Online supplemental material

Fig. S1 shows sequence alignment of the pore region among TRPV1s and a number of potassium channels. Fig. S2 shows quantitation of the amplitude ratio between heat- and capsaicin-induced currents for the WT channel and the turret replacement mutants. Figs. S1 and S2 are available at http://www.jgp.org/cgi/content/full/jgp.201110724/DC1.

RESULTS

A turret mutant channel maintains normal capsaicin sensitivity

To investigate the contribution of pore turret to TRPV1 function, we generated a series of turret deletion mutations by deleting the first 10, 17, or all 24 amino acids (named D1, D2, and D3, respectively; Fig. 1 A). We also deleted seven amino acids from the C-terminal end of the turret (named D4). These mutant constructs were tagged with a fluorescent protein at the C terminus and expressed in HEK293 cells. Channel function was assessed by inside-out patch-clamp recording from cells exhibiting strong fluorescence signal (Fig. 1 B). Among them, the D1 mutant channel, which has a relatively small deletion of 10 amino acids from the N-terminal end of the turret, was found to be functional. TRPV1-specific agonist capsaicin elicited robust current responses from both the WT (Fig. 1 C, top) and the D1 channel (Fig. 1 C, bottom). Comparison of the dose–response relationships indicated that the capsaicin-induced currents from D1 exhibited near identical ligand sensitivity to that of the WT (Fig. 1 D). The capsaicin EC50 value for the WT channel was estimated to be 0.98 ± 0.05 µM (n = 3), and for D1, the EC50 value was 0.81 ± 0.20 µM (n = 4). These values are not statistically different (P = 0.48).
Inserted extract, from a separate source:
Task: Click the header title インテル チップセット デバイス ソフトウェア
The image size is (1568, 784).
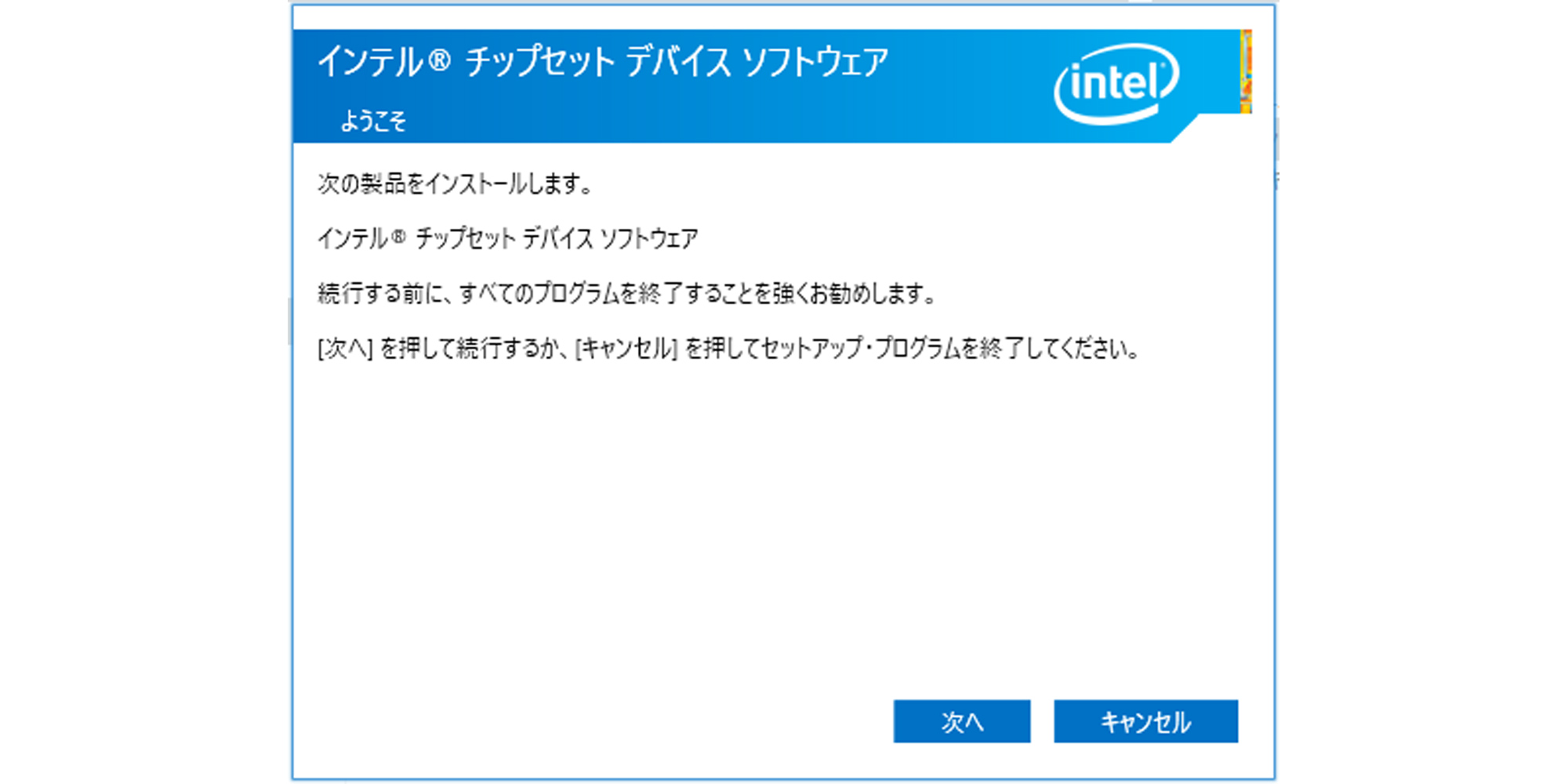Action: tap(602, 62)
To assess whether turret deletion affected capsaicin efficacy, we recorded single-channel responses of D1 at +80 mV in the presence of 10 µM capsaicin. To minimize desensitization to the ligand, our recording solution did not contain Ca2+, and we focused on the initial activation induced by capsaicin. Under these conditions, we found that although the WT and the D1 channel differed slightly in single-channel conductance, both channels could reach an open probability near unity at high capsaicin concentrations (Fig. 1 E). As capsaicin exhibited very similar potency and efficacy in activating WT and D1 channels, we conclude that the partial turret deletion in D1 does not directly affect capsaicin activation.
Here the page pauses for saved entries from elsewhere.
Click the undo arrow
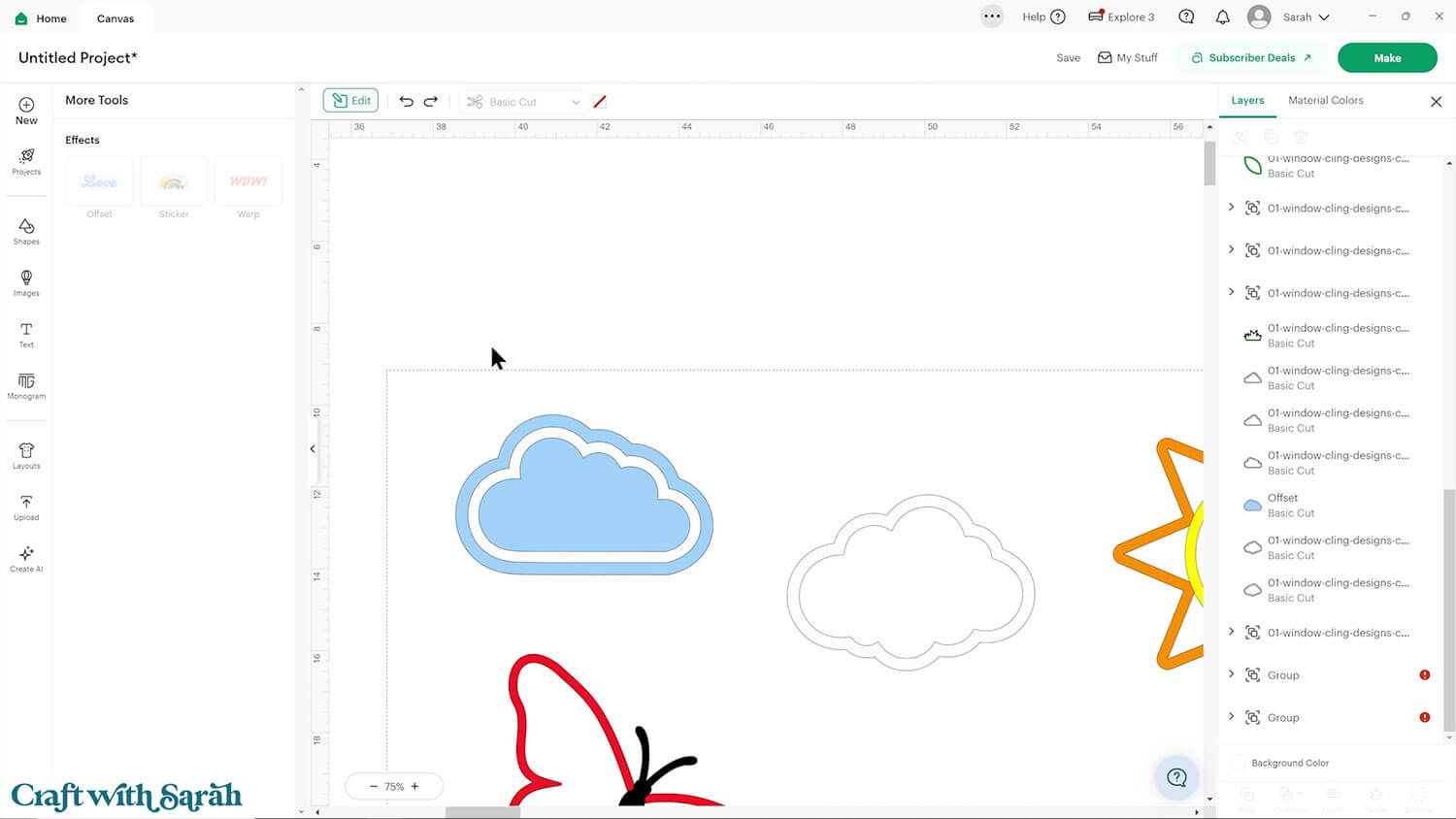Screen dimensions: 1456x819 pyautogui.click(x=407, y=101)
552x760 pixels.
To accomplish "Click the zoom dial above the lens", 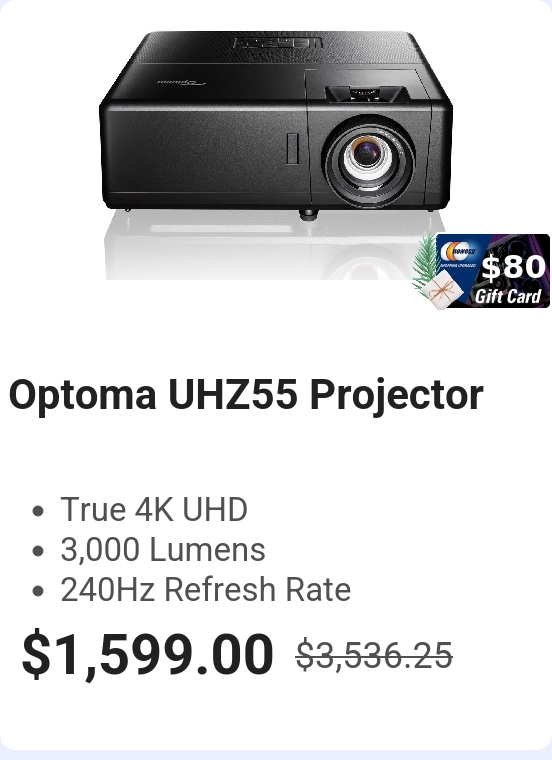I will coord(365,94).
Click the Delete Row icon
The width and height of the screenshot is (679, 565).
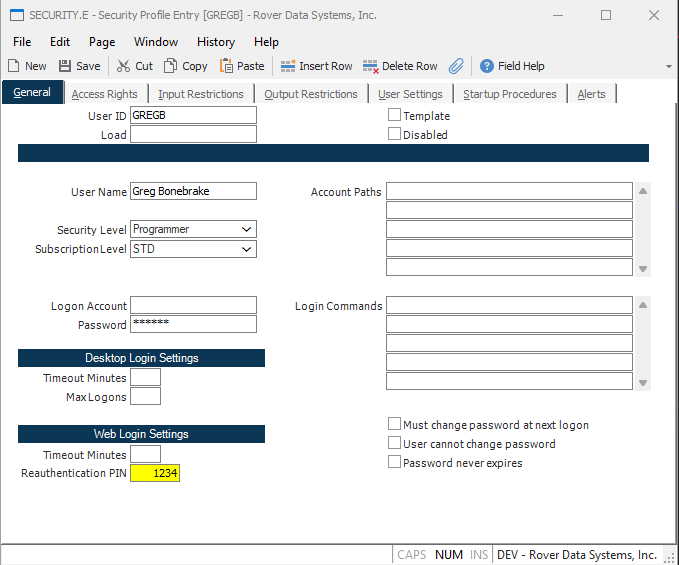pyautogui.click(x=371, y=66)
The D1 mutant channel exhibits substantially altered heat response

We next examined heat response of this functional turret mutant. A heat pulse up to 50°C was followed by the application of 10 µM capsaicin to maximally activate the channel, and the amplitudes of the current responses to these stimuli were compared. For the WT channel, the heat-induced current recorded at 43°C was always larger than the capsaicin-induced current (Fig. 2, A, left, and B). In contrast, for D1 the heat-induced current was much smaller than the capsaicin-induced current (Fig. 2 A, right). The reduced heat response was not a result of slow gating kinetics, as lengthening the heat pulse did not yield any increase in the current amplitude (Fig. 2 A, right). Because the capsaicin sensitivities of WT and D1 were very similar (Fig. 1, C–E), the result suggests that heat becomes a less effective activator for the D1 mutant channel (Fig. 2 E).

To further confirm that the heat response of D1 was indeed altered by the turret deletion, we characterized heat response in a way independent of amplitude measurements. To do so, we determined the channel’s heat activation threshold as described in Materials and methods. For the WT channel, the threshold temperature was estimated at 37.7 ± 0.3°C (n = 9), and for D1, the activation threshold was shifted significantly lower, to 26.1 ± 0.8°C (n = 7; P < 0.001; Fig. 2, C and D).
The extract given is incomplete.